Director Ben Gavitt tells folks who are unfamiliar with the play ''The Nerd'' that it's kind of like the 2010 movie comedy ''Dinner for Schmucks.''
But local theatergoers, at least those older than 45 or so, should be very familiar with the work of playwright Larry Shue.
There was a stretch in the late '80s when it seemed that no community theater season was complete without Shue's ''The Nerd'' or ''The Foreigner,'' both of which got multiple stagings in the Mahoning Valley.
Tribune Chronicle photos /Andy Gray
Chris Wineland, second from left, plays an unexpected party guest in the comedy ‘‘The Nerd.’’ The rest of the cast includes, from left, H. Keith Bowers, Brian Suchora and Alicia Sanders.
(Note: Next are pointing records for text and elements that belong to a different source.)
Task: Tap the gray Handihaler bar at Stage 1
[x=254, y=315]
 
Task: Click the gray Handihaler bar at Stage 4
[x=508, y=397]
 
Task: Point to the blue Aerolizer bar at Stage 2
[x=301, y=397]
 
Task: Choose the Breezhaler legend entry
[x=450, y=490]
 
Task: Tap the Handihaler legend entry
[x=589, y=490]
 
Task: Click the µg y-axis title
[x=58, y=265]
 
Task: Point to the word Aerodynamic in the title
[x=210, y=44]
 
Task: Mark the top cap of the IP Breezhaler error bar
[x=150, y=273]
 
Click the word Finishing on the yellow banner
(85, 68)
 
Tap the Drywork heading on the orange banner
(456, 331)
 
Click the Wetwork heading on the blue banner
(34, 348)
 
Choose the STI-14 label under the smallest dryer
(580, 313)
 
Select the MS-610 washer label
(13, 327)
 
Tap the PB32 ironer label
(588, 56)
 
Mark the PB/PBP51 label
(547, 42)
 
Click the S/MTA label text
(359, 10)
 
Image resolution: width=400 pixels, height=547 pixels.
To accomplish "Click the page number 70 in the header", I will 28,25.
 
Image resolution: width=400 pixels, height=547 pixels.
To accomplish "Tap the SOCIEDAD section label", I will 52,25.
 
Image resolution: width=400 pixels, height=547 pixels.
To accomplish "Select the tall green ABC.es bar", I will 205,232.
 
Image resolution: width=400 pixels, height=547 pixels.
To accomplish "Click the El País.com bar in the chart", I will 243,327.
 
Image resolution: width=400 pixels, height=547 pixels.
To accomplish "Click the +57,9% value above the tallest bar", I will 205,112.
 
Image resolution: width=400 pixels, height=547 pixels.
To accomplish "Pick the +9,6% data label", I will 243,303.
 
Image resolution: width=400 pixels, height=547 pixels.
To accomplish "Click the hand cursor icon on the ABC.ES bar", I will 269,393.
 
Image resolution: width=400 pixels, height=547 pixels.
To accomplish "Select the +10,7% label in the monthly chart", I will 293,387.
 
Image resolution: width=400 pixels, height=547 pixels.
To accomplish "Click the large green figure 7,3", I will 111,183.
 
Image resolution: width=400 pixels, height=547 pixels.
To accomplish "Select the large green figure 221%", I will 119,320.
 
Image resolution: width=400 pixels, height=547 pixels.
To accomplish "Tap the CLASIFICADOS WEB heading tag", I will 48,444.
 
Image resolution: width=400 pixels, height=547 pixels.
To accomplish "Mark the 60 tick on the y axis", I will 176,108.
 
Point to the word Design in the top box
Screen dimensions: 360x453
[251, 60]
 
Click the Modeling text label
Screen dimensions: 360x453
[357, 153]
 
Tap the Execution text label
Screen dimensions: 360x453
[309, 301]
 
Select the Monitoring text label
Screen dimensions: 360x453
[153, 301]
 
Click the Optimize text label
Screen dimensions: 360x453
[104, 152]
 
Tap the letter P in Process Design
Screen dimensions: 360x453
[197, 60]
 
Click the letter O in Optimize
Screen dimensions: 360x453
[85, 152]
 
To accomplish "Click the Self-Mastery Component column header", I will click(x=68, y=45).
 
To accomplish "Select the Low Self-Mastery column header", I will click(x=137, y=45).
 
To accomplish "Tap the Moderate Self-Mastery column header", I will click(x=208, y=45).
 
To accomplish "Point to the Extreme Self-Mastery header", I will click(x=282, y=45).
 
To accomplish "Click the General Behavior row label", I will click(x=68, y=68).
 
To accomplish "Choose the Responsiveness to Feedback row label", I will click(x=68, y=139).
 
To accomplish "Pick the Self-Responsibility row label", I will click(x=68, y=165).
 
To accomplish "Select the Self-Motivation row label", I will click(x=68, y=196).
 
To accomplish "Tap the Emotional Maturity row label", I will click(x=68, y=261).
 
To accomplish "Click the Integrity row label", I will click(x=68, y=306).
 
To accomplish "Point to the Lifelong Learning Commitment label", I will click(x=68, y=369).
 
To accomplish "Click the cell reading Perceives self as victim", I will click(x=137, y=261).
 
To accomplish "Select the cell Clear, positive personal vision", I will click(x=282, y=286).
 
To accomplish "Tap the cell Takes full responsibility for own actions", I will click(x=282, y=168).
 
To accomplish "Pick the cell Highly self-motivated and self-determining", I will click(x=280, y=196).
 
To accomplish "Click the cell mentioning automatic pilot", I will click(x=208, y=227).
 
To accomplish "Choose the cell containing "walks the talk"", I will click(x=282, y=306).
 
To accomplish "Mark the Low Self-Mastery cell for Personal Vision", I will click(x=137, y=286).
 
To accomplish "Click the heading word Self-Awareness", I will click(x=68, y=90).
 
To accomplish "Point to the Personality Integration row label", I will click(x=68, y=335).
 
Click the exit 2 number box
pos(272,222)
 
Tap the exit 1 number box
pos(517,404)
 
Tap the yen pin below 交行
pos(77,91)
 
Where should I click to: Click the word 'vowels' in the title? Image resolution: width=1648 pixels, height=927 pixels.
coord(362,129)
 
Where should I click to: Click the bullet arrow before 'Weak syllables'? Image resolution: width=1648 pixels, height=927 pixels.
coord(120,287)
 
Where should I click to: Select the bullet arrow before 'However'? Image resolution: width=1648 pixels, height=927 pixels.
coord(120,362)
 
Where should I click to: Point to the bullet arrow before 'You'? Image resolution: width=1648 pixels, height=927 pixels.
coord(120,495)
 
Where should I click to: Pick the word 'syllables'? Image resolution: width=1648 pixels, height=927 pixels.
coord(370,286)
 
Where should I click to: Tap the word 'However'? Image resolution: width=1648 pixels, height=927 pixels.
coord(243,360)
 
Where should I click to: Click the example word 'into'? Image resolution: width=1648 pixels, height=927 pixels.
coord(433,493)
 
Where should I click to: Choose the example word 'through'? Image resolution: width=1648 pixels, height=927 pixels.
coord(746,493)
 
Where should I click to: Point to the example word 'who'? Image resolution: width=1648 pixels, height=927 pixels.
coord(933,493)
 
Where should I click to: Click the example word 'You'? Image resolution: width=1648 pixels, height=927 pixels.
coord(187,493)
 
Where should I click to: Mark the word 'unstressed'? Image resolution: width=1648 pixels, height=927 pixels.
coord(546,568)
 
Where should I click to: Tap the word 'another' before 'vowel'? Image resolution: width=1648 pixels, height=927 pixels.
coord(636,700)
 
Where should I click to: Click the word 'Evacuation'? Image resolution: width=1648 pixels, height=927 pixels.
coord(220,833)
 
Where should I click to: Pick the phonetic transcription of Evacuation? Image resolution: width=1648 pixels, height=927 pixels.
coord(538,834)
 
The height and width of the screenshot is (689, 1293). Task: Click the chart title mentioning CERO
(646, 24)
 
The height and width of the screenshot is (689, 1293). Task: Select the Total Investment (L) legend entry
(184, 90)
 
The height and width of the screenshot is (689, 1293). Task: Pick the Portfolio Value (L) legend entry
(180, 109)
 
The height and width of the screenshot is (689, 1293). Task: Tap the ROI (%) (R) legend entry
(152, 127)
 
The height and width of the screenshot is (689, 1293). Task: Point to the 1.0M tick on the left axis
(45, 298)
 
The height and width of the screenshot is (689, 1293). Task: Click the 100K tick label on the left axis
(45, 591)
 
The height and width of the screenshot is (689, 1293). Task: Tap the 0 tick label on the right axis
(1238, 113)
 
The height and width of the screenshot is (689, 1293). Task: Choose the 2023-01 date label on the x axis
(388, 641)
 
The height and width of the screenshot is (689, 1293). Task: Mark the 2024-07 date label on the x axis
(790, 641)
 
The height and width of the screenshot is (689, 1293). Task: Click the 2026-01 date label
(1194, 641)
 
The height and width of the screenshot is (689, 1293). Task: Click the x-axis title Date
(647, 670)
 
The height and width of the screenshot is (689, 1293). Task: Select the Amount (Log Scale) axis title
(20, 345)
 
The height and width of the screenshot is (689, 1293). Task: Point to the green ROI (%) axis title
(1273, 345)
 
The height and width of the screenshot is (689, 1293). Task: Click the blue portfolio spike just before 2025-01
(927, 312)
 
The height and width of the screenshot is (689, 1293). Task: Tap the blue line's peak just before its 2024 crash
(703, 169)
And they're making a comeback. The Victorian Players staged ''The Foreigner'' last season, and Trumbull New Theatre is opening its 2012-13 season with ''The Nerd,'' which it first staged in 1988.
''It's a really funny show, and it hasn't been done here for awhile,'' Gavitt said.
The director described the title character as ''That annoying houseguest who comes over during a dinner party, and it's hard to get rid of them.''
''The Nerd'' is the first of five shows in Trumbull New Theatre's 2012-13 season. Other productions include:
Nov. 3-18 - ''It's a Wonderful Life''
Feb. 1-17, 2013 - ''The Sunshine Boys''
April 5-21, 2013 - ''Shakespeare in Hollywood''
May 31-June 16, 2013 - ''Honky Tonk Angels''
Season / patron tickets good for all five shows are $50 for an individual $90 for a pair, $160 for four season tickets and $235 for six season tickets.
The play takes place at a dinner party planned by Willum, a young architect, to impress his boss. Just as the party starts, Rick Steadman arrives. Rick saved Willum's life in Vietnam. Willum never has seen Rick, but they've exchanged letters, and Willum extended an open invitation to Rick that he's available whenever for whatever Rick needs.
Turns out what Rick really needs are some social graces. His bumbling, oddball antics turn the party into a slapstick farce and a nightmare for Willum.
''This is one of the most challenging shows I've ever done,'' Gavitt said.
There are a lot of props, including food, which are integral elements of the comedy, he said. There are other technical elements as well, like 15 answering machine messages and other sound cues.
Since the play is set in 1982, Gavitt said he tried to incorporate some of that decade's fashion extremes into the production, but he didn't want to overdo it.
There are plenty of laughs in Shue's script, but Gavitt said he also is relying on the outside experience of some of his cast members. Chris Wineland, who plays the title character, is a standup comedian, and Craig Mills, who plays Willum's best friend, has an improv background.
''They help bring some of the funny to it,'' Gavitt said.
The rest of the cast features Brian Suchora, Alicia Sanders, H. Keith Bowers, Cher Halas, Ethan Deemer, Ethan Montoya and the voice of Steve Halas.